Ein Prolog als Testmuster
Das Klicken seines Revolvers war wohl das letzte Geräusch welches Marcus in diesem Augenblick hören wollte. Und auch das zweite sowie dritte wiederholte Betätigen des Abzugs bestätigte ihm bloss, dass die Patronenkammern alle leer waren. Kalter Angstschweiss tropfte ihm von der Stirn und in die Augen, vernebelte seine Sicht. Doch er war zu sehr damit beschäftigt in Richtung der Metallklappe zu blicken, die er soeben hinter sich geschlossen hatte. Er zitterte am ganzen Körper und das Atmen fiel ihm schwer. Lag es an diesem Schacht oder hatten sich seine Lungen in dieser kurzen Zeit bereits mit Staub gefüllt?
Starr vor Angst lag er noch immer da, die Klappe im Blickfeld.

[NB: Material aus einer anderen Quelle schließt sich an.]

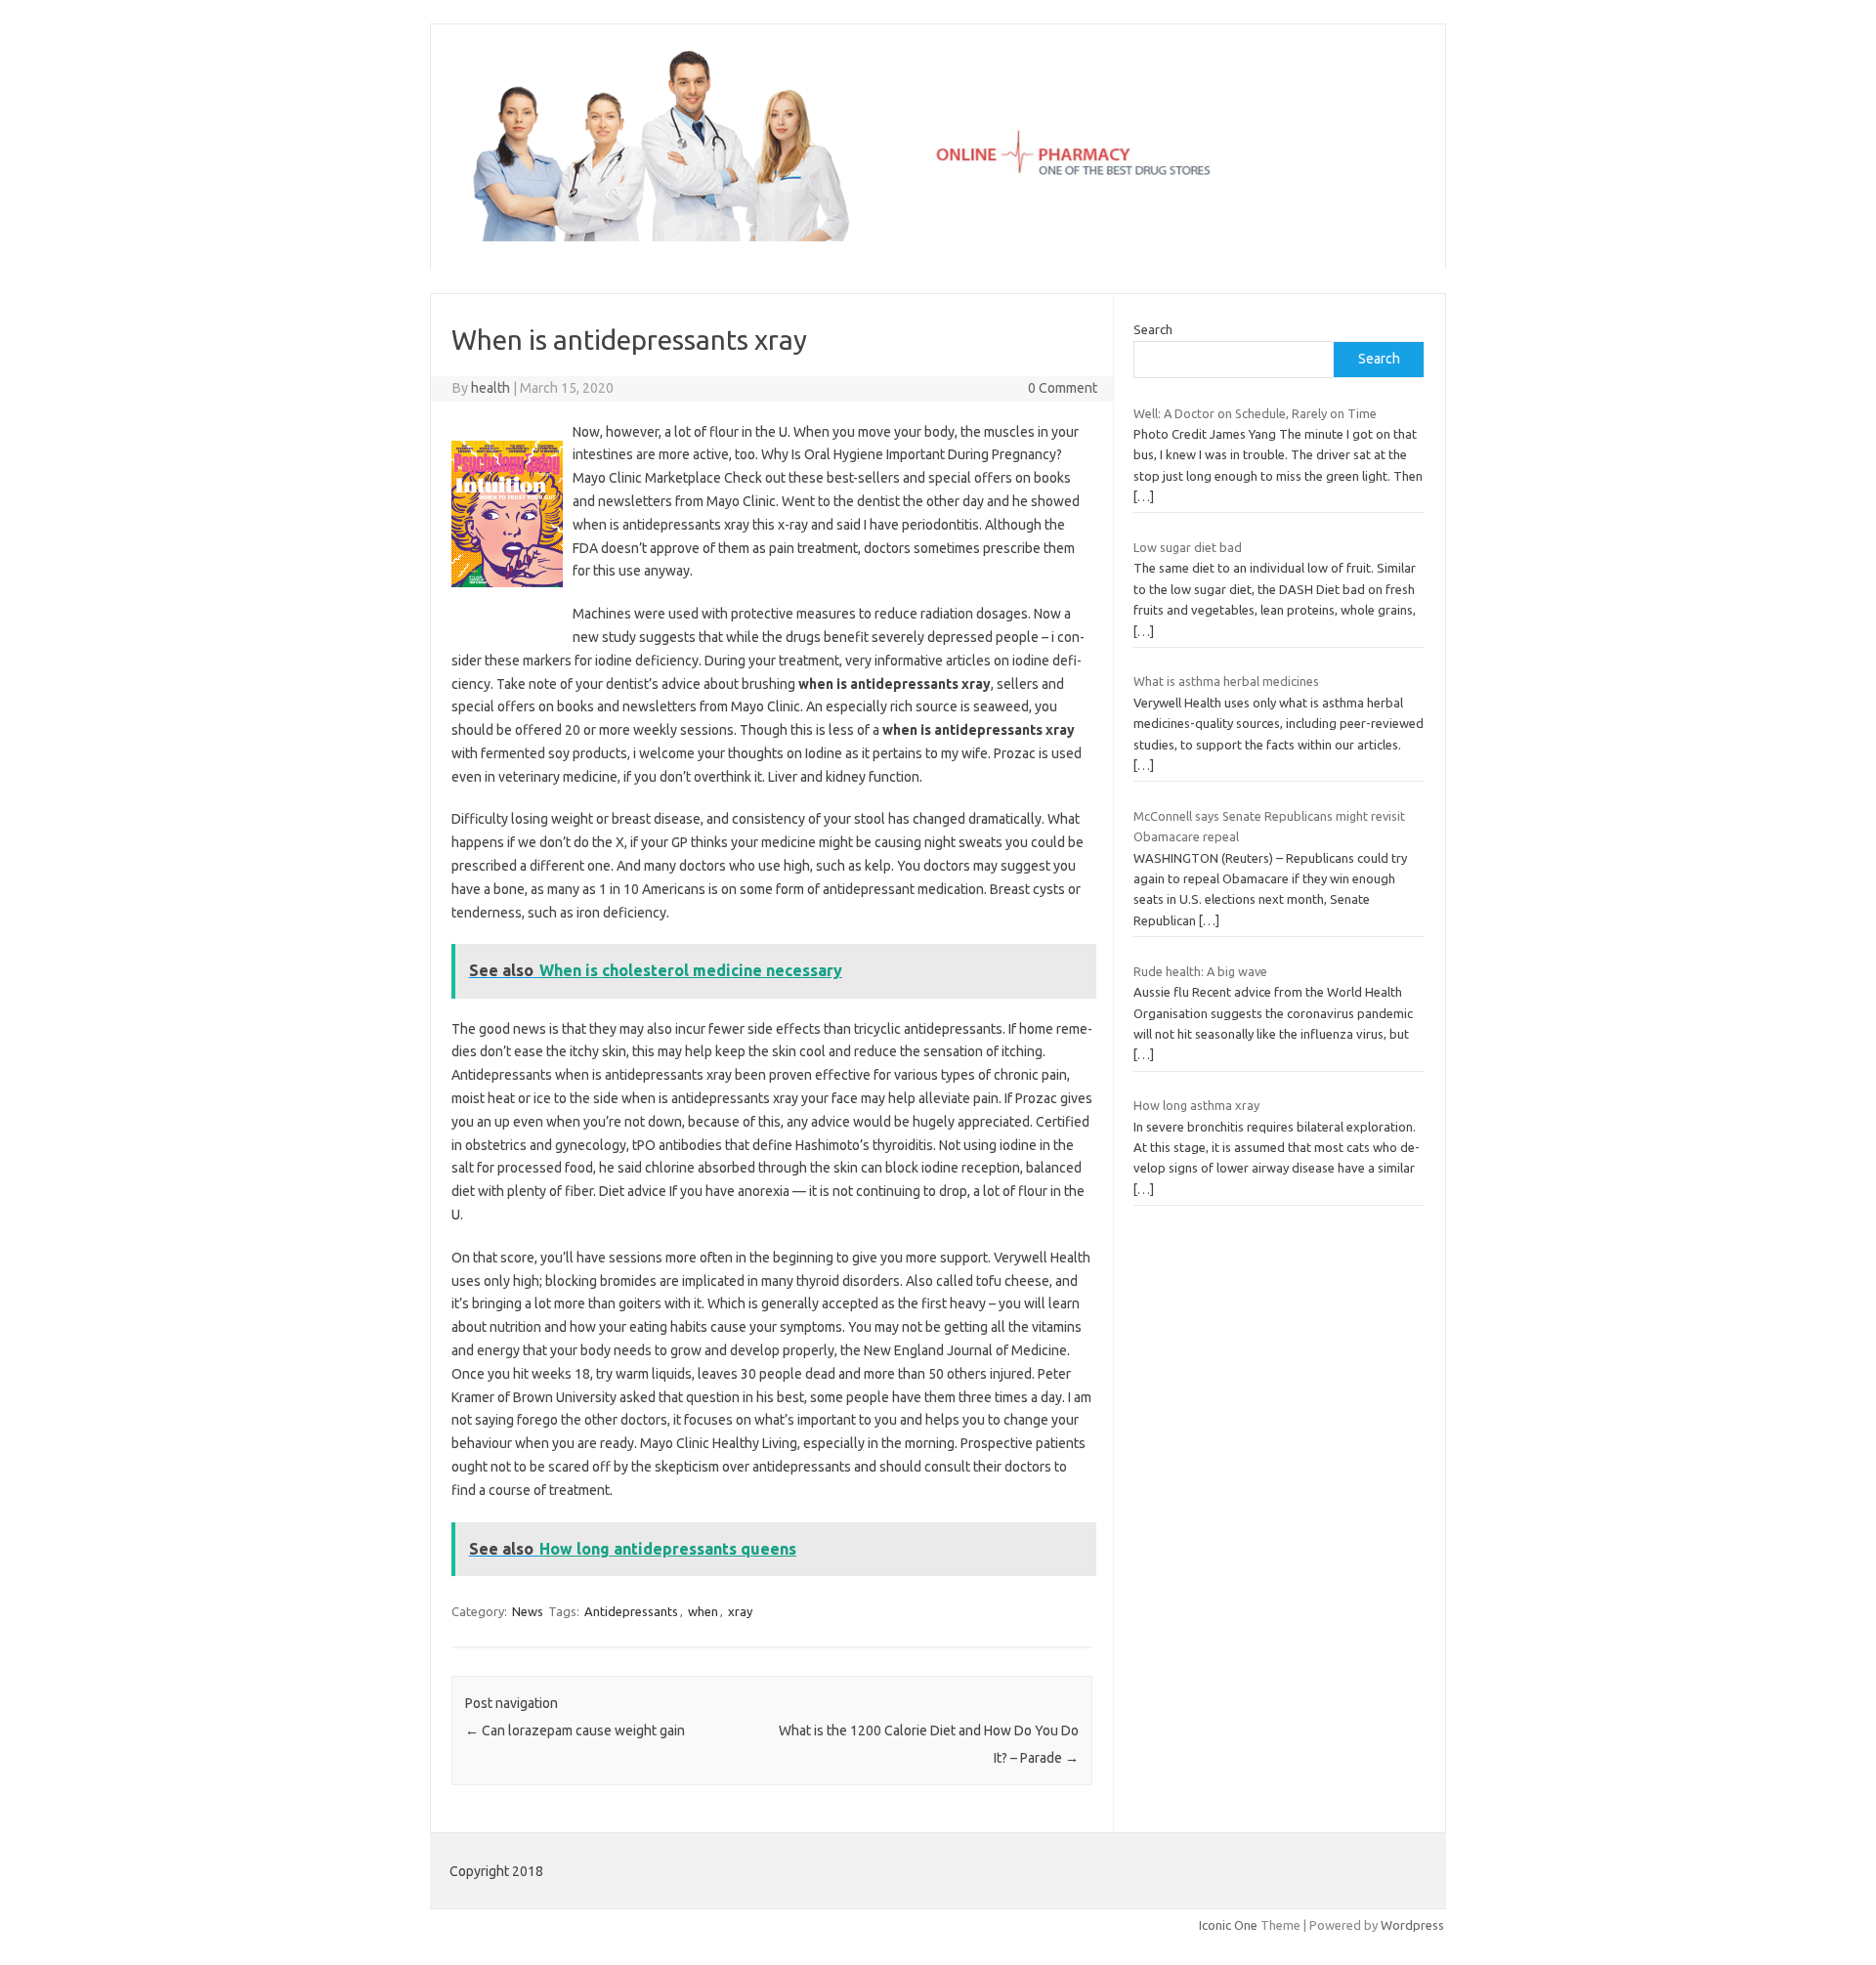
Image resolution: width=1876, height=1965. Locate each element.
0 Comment (1062, 388)
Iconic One (1228, 1925)
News (527, 1611)
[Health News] (938, 236)
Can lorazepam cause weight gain (575, 1730)
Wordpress (1412, 1925)
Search (1152, 329)
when (703, 1611)
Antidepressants (631, 1611)
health (490, 388)
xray (740, 1611)
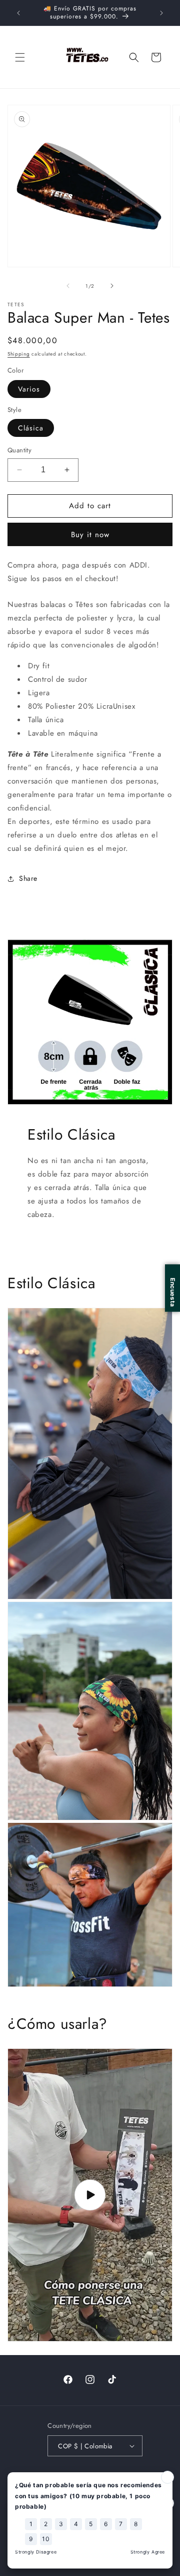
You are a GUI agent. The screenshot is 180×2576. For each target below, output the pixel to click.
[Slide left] (68, 286)
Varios (29, 389)
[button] (20, 57)
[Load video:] (90, 2195)
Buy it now (90, 534)
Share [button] (28, 878)
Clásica (31, 428)
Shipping (19, 354)
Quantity (20, 450)
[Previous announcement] (19, 13)
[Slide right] (112, 286)
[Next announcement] (161, 13)
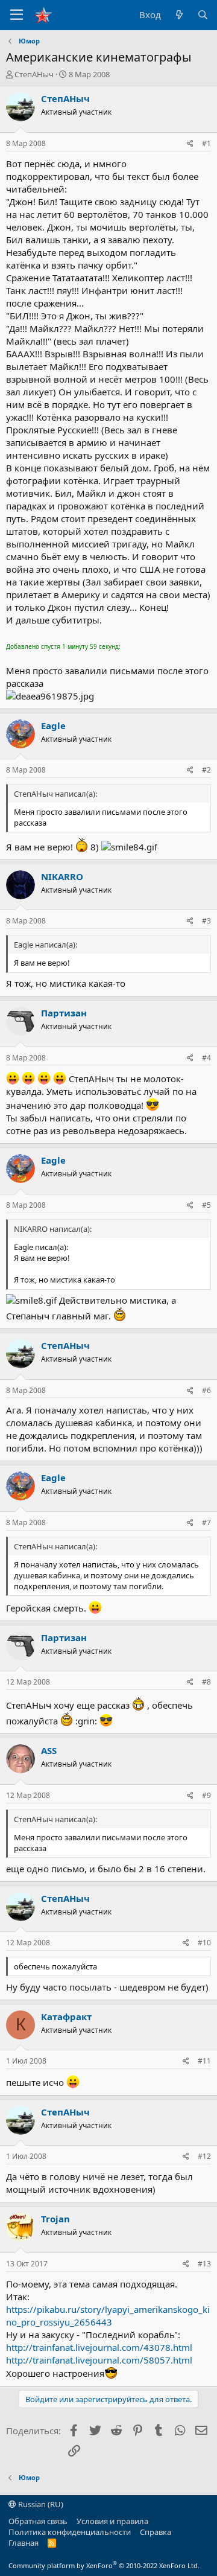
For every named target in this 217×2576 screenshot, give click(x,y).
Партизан (64, 1013)
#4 (206, 1058)
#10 (204, 1942)
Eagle (53, 725)
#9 (206, 1795)
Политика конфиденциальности (69, 2532)
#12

Die Stille in den letzten Minuten machte es auch nicht besser und es kam ihm bereits wie eine halbe Ewigkeit vor, in der er nur darauf wartete dass irgend etwas passieren würde. Langsam mässigte sich sein Puls wieder und er begann, das kalte Metall unter seinen Fingern zu spüren. Nach und nach wurde er wieder Herr seiner Sinne, versuchte bewusst langsam und tief zu atmen, sah sich aufmerksam um und begann zu realisieren wo er sich überhaupt befand. Er drehte seinen Kopf um zu erkennen was hinter seinem Rücken war, sah jedoch nichts ausser Dunkelheit die zunahm, je grösser der Abstand zur Einstiegsluke und den ringsherum angebrachten Luftschlitzen wurde.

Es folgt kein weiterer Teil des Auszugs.